Question: I am curious about what classes in COSI department have less than 10 students enrolled

In [13]:
cs_less_than_10 = set()
for course in courses:
    if course['subject'] == 'COSI' and course['enrolled'] < 10:
        cs_less_than_10.add(course['code'])
print(cs_less_than_10)

{('COSI', '200A'), ('COSI', '241A'), ('COSI', '210A'), ('COSI', '300A'), ('COSI', '138A'), ('COSI', '200B'), ('COSI', '393G'), ('COSI', '98A'), ('COSI', '295A'), ('COSI', '299A'), ('COSI', '98B'), ('COSI', '93A'), ('COSI', '10A'), ('COSI', '97A'), ('COSI', '300B'), ('COSI', '45A'), ('COSI', '400D'), ('COSI', '293G'), ('COSI', '293B'), ('COSI', '99D'), ('COSI', '119A')}


### Emma Xu
Question: how many independent study classes are there in each subject, prints the top 10 tuplet

In [27]:
UniqueSubjects = {course['subject'] for course in courses} # a set of unique subjects
SIn_list = []
for subject in UniqueSubjects:
    indepdentStudy = [course for course in courses if (course['subject'] == subject and course['independent_study'] == True)]
    SIn_tuple = (subject, len(indepdentStudy)) 
    SIn_list.append(SIn_tuple)

# print(SIn_list) 
SIn_list.sort(key = lambda tup : tup[1], reverse = True) 
print (SIn_list[0:10])

[('BIOL', 473), ('HIST', 456), ('NEUR', 377), ('PSYC', 357), ('BCHM', 285), ('BCBP', 256), ('PHYS', 231), ('COSI', 226), ('ENG', 200), ('WGS', 198)]


### Siyu Yang
Question: How many people have been waitlisted by ECON depart(non-independent study courses) in total?
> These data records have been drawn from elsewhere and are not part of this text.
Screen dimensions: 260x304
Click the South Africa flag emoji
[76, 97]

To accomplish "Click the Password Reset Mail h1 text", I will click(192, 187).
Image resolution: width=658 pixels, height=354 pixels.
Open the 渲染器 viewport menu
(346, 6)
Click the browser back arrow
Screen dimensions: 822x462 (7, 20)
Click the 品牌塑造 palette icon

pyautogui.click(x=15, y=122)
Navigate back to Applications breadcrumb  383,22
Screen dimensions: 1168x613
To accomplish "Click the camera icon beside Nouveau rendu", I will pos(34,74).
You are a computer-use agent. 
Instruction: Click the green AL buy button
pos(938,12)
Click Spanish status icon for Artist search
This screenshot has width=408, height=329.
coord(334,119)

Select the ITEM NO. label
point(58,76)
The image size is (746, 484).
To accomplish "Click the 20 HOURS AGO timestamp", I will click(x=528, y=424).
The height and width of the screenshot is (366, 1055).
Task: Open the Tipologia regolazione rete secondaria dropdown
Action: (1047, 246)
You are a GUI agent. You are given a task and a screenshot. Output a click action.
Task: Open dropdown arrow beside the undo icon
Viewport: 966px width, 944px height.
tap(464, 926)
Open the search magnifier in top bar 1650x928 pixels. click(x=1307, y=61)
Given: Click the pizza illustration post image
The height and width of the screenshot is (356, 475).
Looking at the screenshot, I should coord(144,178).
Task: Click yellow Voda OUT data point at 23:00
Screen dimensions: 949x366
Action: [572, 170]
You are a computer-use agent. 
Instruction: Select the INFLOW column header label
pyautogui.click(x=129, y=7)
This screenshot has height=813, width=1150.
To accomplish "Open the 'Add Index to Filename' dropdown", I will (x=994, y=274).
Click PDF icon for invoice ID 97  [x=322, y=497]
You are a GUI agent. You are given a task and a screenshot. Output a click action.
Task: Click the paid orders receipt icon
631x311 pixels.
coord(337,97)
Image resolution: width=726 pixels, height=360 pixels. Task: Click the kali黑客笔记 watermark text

I'm asking this question is because I'm also an Econ major, and there are very limited ECON electives with small capacities.   So, the course selection process and enrollment are painful, and I'm curious how many people like me are always on the waitlist.

In [15]:
x = 0
for c in courses:
    if(c['subject']=='ECON' and c['independent_study']==False):
        x+=c[ 'waiting']

print(x) 


102


### Yi-Zhe Hong
Question: what is the average limit of cosi classes?

In [16]:
x=0
y=0
for c in courses:
    if (c['subject']=="COSI" and c['limit']!=None):
        x+=1
        y+=c['limit']
print(int(y/x))

68